6.2. | Conditions to Obligations of Purchaser. |
The obligations of Purchaser to effect the Merger shall be subject to the fulfillment at or prior to the Effective Time of the following additional conditions, any one or more of which may be waived by Purchaser:
(a) Company Representation and Warranties. The representations and warranties of the Company set forth in this Agreement shall be true and correct in all material respects (except that where any statement in a representation or warranty expressly includes a “material adverse effect”, “material” or other materiality qualifier, such representation or warranty shall be true and correct in all respects) as of the date hereof and as of the Closing Date as if made on and as of the Closing Date, except those representations and warranties that speak of an earlier date, which shall be true and correct as of such earlier date (it being understood that, for purposes of determining the accuracy of such representations and warranties, any update of or modification to the Company Disclosure Schedule made or purported to have been made after the date of this Agreement shall be disregarded).
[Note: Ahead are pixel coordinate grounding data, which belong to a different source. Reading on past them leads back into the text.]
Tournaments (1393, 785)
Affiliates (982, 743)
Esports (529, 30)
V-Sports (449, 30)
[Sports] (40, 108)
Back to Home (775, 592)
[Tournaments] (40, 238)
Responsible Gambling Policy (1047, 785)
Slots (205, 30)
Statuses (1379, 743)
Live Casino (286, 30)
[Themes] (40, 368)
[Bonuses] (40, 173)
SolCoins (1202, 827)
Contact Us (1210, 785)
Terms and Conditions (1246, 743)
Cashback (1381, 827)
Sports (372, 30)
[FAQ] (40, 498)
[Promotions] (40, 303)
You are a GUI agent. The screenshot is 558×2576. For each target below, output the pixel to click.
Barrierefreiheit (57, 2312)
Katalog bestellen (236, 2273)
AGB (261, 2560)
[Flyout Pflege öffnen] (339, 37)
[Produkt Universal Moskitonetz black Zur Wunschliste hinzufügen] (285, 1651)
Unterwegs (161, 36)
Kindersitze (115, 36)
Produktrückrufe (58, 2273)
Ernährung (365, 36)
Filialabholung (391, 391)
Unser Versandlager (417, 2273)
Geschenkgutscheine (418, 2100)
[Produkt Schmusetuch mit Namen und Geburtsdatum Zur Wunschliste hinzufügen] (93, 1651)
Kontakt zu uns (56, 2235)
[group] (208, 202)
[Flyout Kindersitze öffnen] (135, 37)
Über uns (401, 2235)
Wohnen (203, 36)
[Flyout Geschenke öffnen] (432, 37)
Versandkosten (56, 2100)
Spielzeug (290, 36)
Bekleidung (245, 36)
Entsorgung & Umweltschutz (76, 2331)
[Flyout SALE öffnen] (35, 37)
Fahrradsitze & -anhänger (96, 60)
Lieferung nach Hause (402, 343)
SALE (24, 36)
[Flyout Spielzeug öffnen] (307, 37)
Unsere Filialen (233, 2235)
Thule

(b) Performance by the Company. The Company shall have performed and complied with all the covenants and agreements in all material respects and satisfied in all material respects all the conditions required by this Agreement to be performed or complied with or satisfied by the Company at or prior to the Effective Time.
(c) No Material Adverse Change. There shall have been no changes, conditions, events, or developments (including but not limited to with respect to any matters described in this Agreement or in the Company SEC Reports or on the Company Disclosure Schedule) that have or could reasonably be expected to have a Company Material Adverse Effect since the date of this Agreement.
(d) Consents. All material Consents required in connection with this Agreement or the transactions contemplated hereby shall have been obtained and shall be in full force and effect.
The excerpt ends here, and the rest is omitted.